● **Document passage**
I've been reading this forum and taking in all the adding speed buttons (nothing new from years gone by ), decreasing LO ( turning back the hands of time to 60% LO bows ) and basically trying to make an advertised 80% LO bow @ 70#, 350 gr. arrow supposed 335/345fps (firecat) and 350fps (warthog) reach these speeds. Imagine how fast they would be if advertised speeds were real before all the extra. There are bowtest out on both of these bows and their off just a tad on spec speeds. Tests on pse and mathew speed bows of resent, seem to be (are ) closer. I've shot these bows and can say even though faster, my martins are just as good. Any other shops out there that are finding the firecats and warthogs to be a little off on speeds without an aba cadabra bunch of extra. 
( I am not knocking Martin bows just questioning speeds. Bows have always been great in every other aspect.

SRTP1987


----------



## Rockyhud (Sep 17, 2008)

*Making some progress*

After a lull in archery related activity I finally got a chance to get back to it and decided to review some of the latest info and feedback that others have put into this thread since I last posted. Not that additional speed wouldn't be appreciated, but one of my primary goals was to reduce the prominent bump at the end of the draw cycle, just as the string enters the valley and comes up on the draw stop. My bow has always had enough bump that it tends to bounce the arrow on the rest a little unless I slow my draw speed near the end.

● **Data listing**
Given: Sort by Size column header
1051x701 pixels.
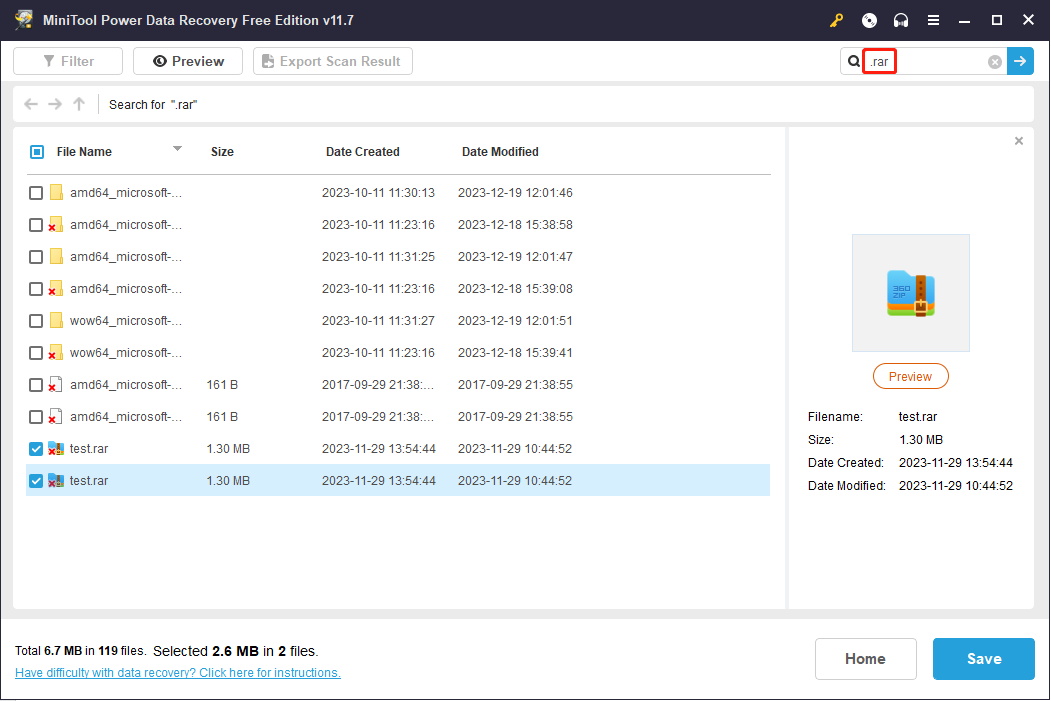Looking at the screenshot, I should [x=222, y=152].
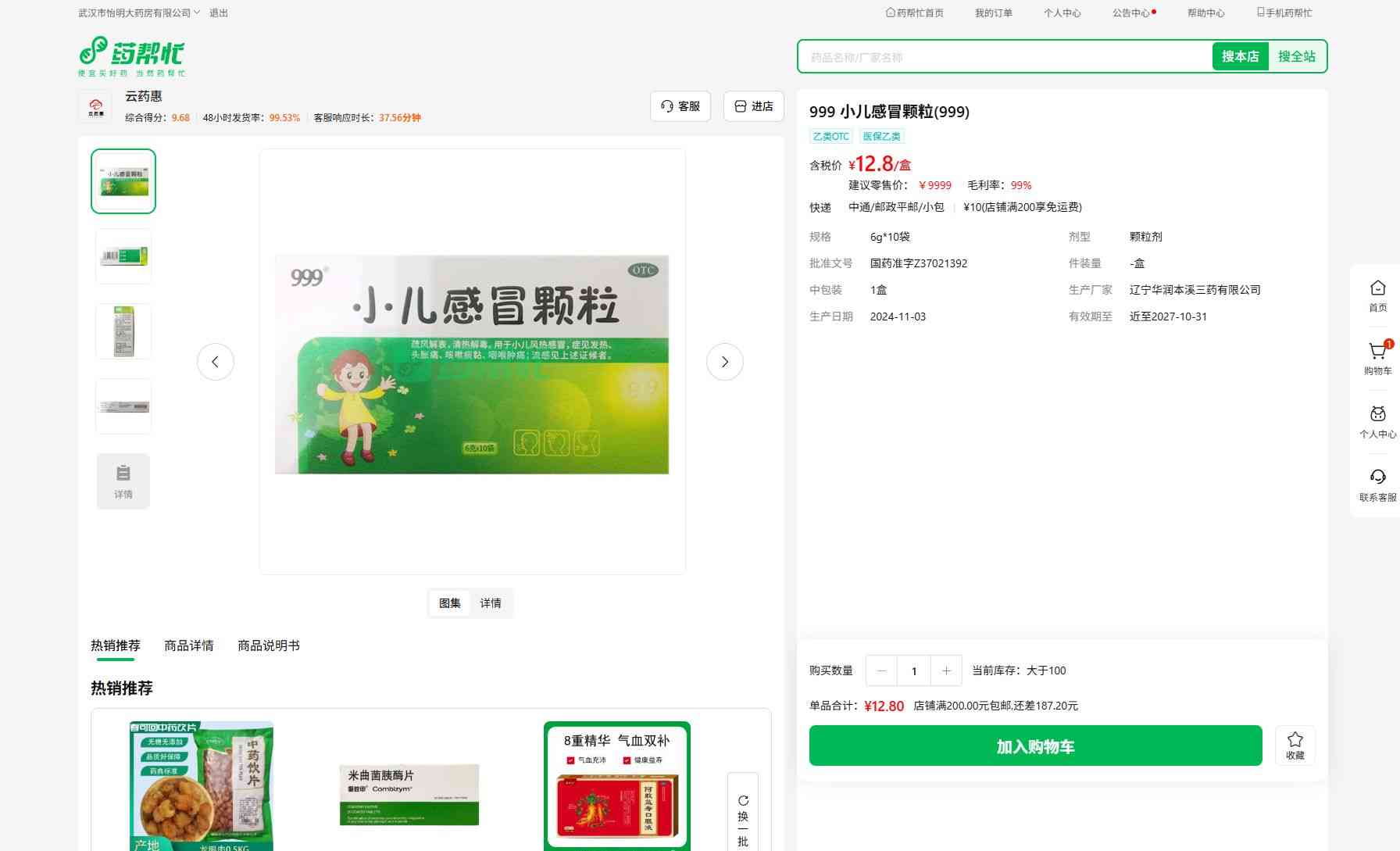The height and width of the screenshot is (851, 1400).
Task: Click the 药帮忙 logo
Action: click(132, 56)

● **What this task involves**
From the forum excerpt on bow speeds, list every bow brand or bow model name that appears.

● **Problem solution**
firecat, warthog, pse, mathew, Martin